Sitting in Bremen, from December 7 to 10, the Second Session of the
Peoples' Tribunal on Sri Lanka found that the crime of genocide has been
and is being committed against the Eelam Tamils as a national group.
I was invited to appear before the tribunal as an expert witness on the
treatment of Tamils from Sri Lanka by the Australian government. The
Second Session in Bremen was convened in response to the determination
of the First Session, held in January 2010 in Dublin, that war crimes
and crimes against humanity had taken place against the Tamil population
in the final months of the war in early 2009, and that further
investigation be undertaken regarding the question of genocide.
The two sessions of the Permanent Peoples' Tribunal were established in
response to submissions made by the International Human Rights
Association, Bremen, and the Irish Forum for Peace in Sri Lanka. The
Permanent Peoples' Tribunal is based in Rome under the auspices of
general secretary Gianni Tognoni. Thirty eye-witnesses and other experts
appeared before the Second Tribunal, some at great personal risk.
The tribunal found that genocide against the Eelam Tamil group has not
yet reached the total destruction of their identity; however, the
genocide is a process and the process is ongoing. The military killings
of May 2009 have been transformed into other forms of conduct causing
serious bodily and mental harm to members of the group. The tribunal
considered that the proof established beyond any reasonable doubt that
the following acts were committed by the government of Sri Lanka:
Killing
members of the group, which includes massacres, indiscriminate
shelling, the strategy of herding civilians into so-called ''no fire
zones'' for the purpose of killings, targeted assassinations of
outspoken Eelam Tamil civil leaders who were capable of articulating the
Sri Lankan genocide project to the outside world.
Causing
serious bodily or mental harm to members of the group, including acts
of torture, inhumane or degrading treatment, sexual violence including
rape, interrogations combined with beatings, threats of death, and harm
that damages health or causes disfigurement or injury.
Deliberately
inflicting on the group conditions of life calculated to bring about
its physical destruction in whole or part, including expulsion of the
victims from their homes; and seizures of private lands; declaring vast
areas as military high security zones to facilitate the military
acquisition of Tamil land.
The tribunal undertook to further examine allegations of forced sterilisation of Tamil women.
Britain and the US were found to be guilty of complicity in the crime of
genocide, including complicity by procuring means, such as weapons,
instruments or any other means, used to commit genocide, with the
accomplice knowing that such means would be used for such a purpose; and
complicity by knowingly aiding or abetting a perpetrator of a genocide
in the planning or enabling of such acts.
The tribunal recognised that Sri Lanka did not have the capacity to
achieve genocide without assistance and, on the basis of evidence
provided, came to the conclusion that Britain, the US and possibly India
are guilty of complicity. However, due to the constraint of time, the
tribunal limited its findings to Britain and the US, pending the
availability of further evidence against India and other states.

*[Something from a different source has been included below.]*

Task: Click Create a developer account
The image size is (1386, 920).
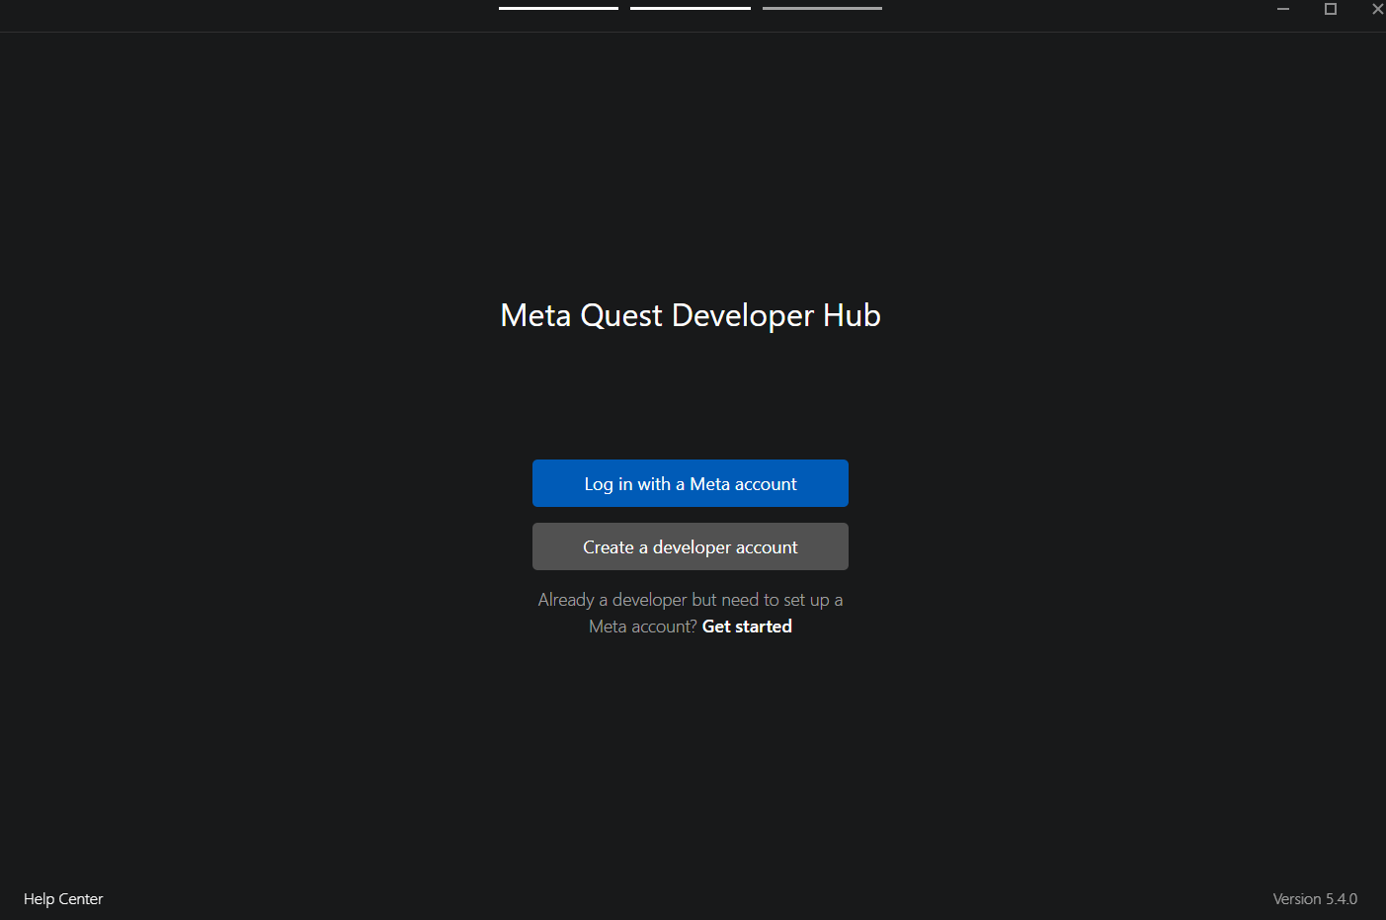Action: coord(690,545)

After the recent gift of two patrol boats to Sri Lanka's navy, Australia
is in danger of being one of those states. The gift adds to the
military capacity of the Rajapaksa regime to illegally detain and harm
Tamil asylum seekers fleeing repression.
In recent times the Rudd and Abbott governments took it upon themselves
to send Tamil asylum seekers back to Sri Lanka without hearing their
claims. This was done on the basis that they were economic refugees -
although how this determination was reached without first hearing claims
was not explained.
Australians outside of government involved with the welfare of Tamil
asylum seekers have long known of the genocidal intent of the
government. But it has been puzzling why the Australian government was
not informed of this by its high commission in Colombo.
I took the opportunity at the hearings to ask some of the Tamil
witnesses from within the country whether they thought the high
commission was informed and they said yes, on the basis that they had
briefed Australian diplomatic officers. This raises the question of what
was done with that information. The assumption must be that it had gone
to Canberra and had been ignored by government for reasons of policy
and politics. This would suggest that both major parties knowingly acted
illegally with respect to processing Tamil asylum seekers. How low can
we go?
Lower, it seems. I was also informed that the high commission has now
ceased briefings from Tamil sources in the north, presumably on the
basis of what they don't know they don't have to lie about. A form of
deniability adopted and refined by Hitler's Third Reich towards the
final solution of the Jewish question.
The tribunal requested that states able to do so should take Tamil asylum seekers as refugees.
Bruce Haigh is a political commentator, human rights activist and retired diplomat.